Modernizing The Democracy of Sheba
Yemen has been the land of democracy since the days of queen Bilquis who ruled at the time of the kingdom of Sheba, and has been one ever since, inspite of the hard times and difficult situations which it has been through. This democracy was already planted in the soul of every Yemeni and buried in the majestic mountains, green valleys, desert lands, amazing coasts, countryside and cities, it was only awaiting its awakening and development further along the appropriate lines.
The revolutions of the 26th of September and 14th of October were the first step in opening the door to democracy and establishing the right of the lower classes of society to participate in making political decisions.
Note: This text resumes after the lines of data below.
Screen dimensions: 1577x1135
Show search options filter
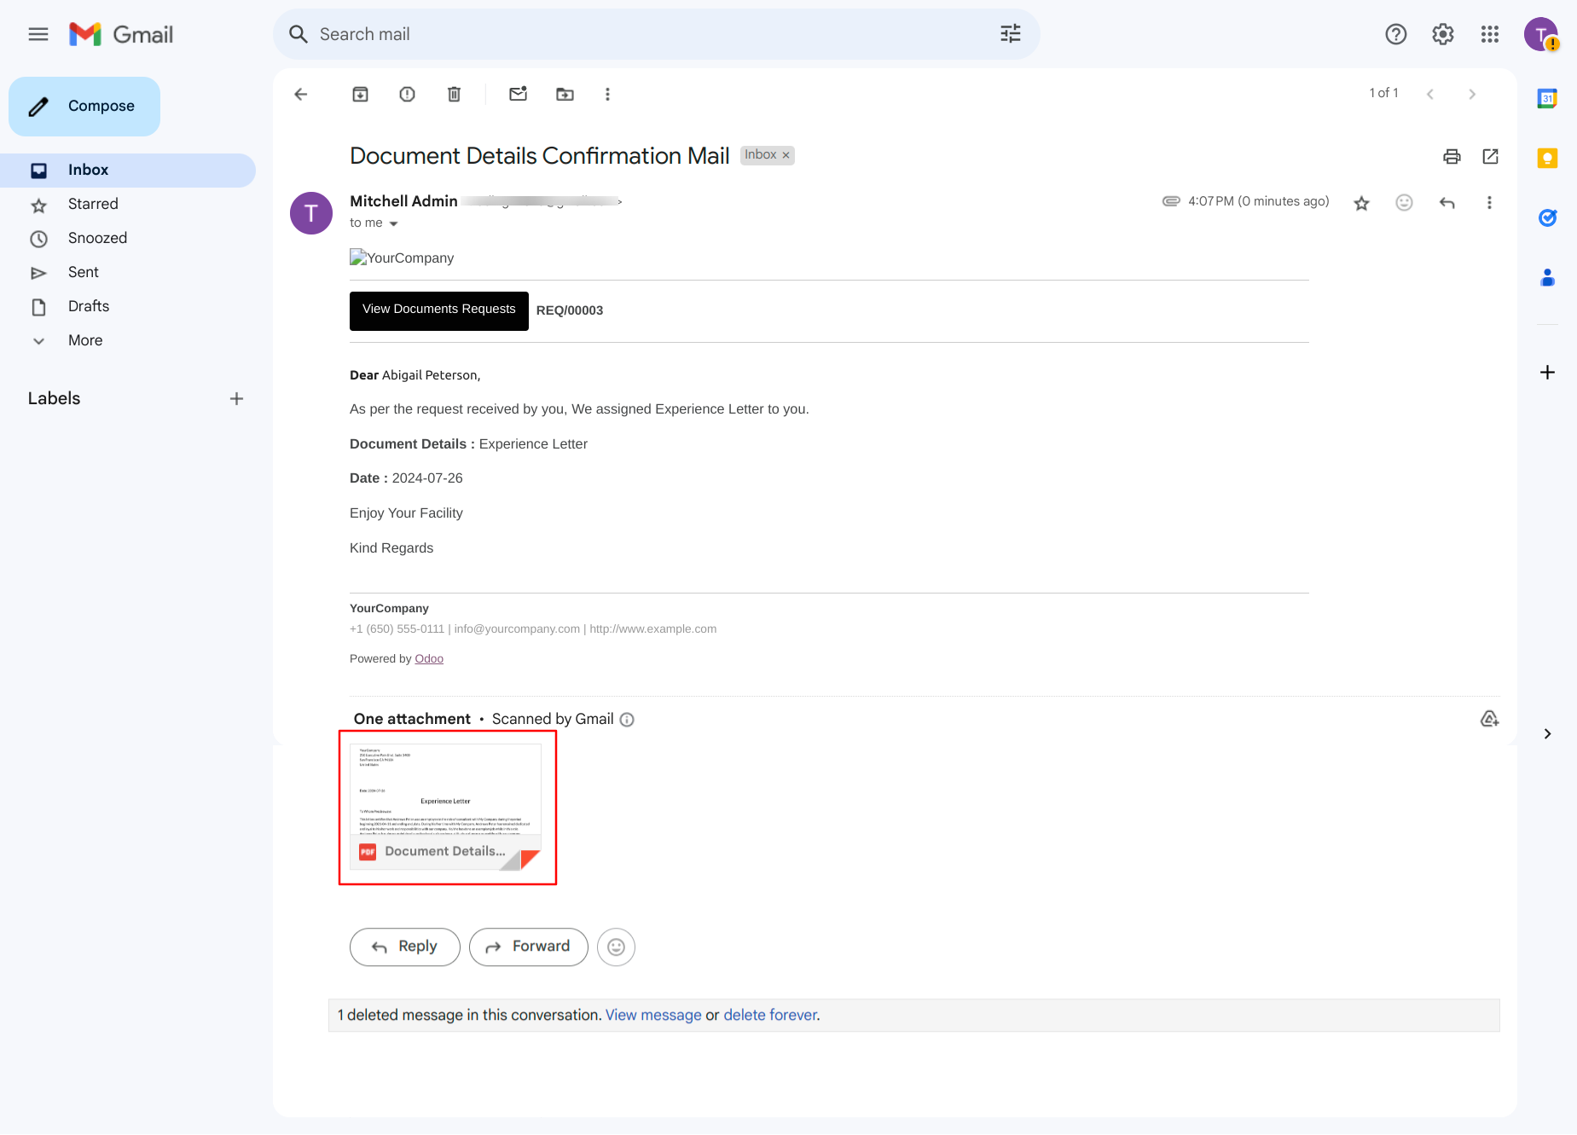(x=1011, y=34)

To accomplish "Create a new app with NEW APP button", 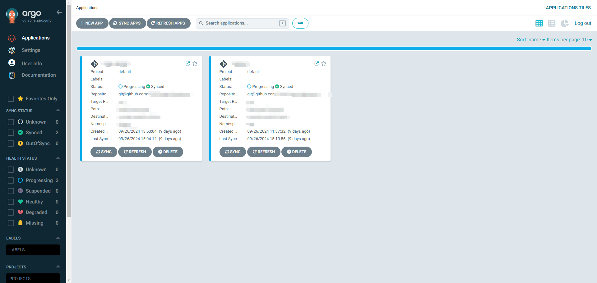I will click(x=92, y=23).
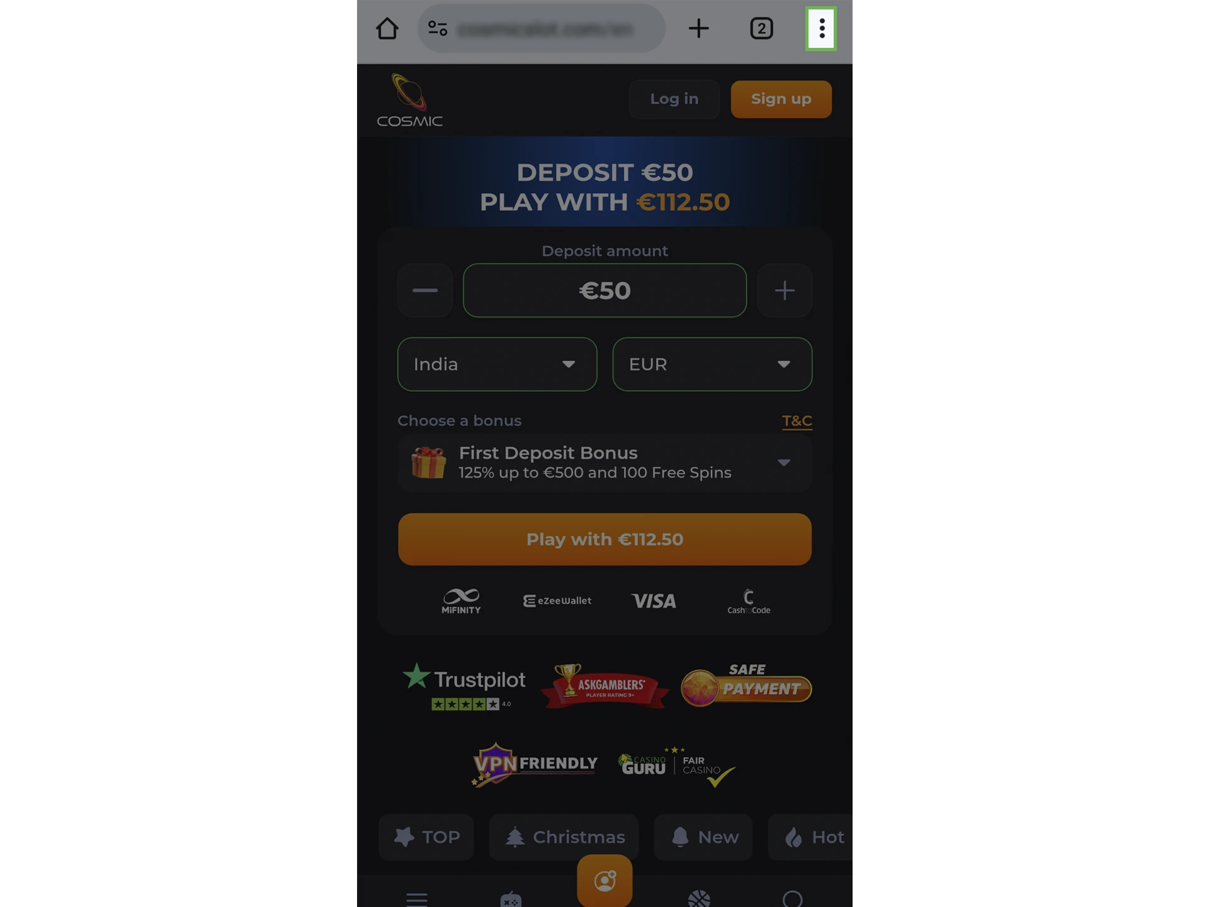
Task: Click the deposit amount input field
Action: 605,290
After the election of Ali Abdullah Saleh as president in 1978, Yemen sped further along the path to a free and fair electoral process than any other country in the region, democracy began to spread in Yemen, and the people began to realize and understand the importance of the democratic experience, inspite of the short time since the election of president Ali Abdullah Saleh, and since the first rules of democracy were planted.
The unification of Yemen in 1990 deepened the meaning of the democratic experiment in Yemen, and advanced the political participation that is represented by the relationship between the rulers and the society, as well as opening the doors of Yemen to the outside world and enabling it to become a member of the international society.
The democratic experience in Yemen enabled the different parties and political organizations to practice and exercise their democratic and political rights by peaceful means in order to achieve their announced political program.
The democratic process has also guaranteed the general freedom that is regarded as right and fundamental principle in the political and social system, and all Yemenis have made a commitment to maintain the path of free democracy.
Therefore, Yemen will be no more the country that time forgot, and will always be the land of democracy.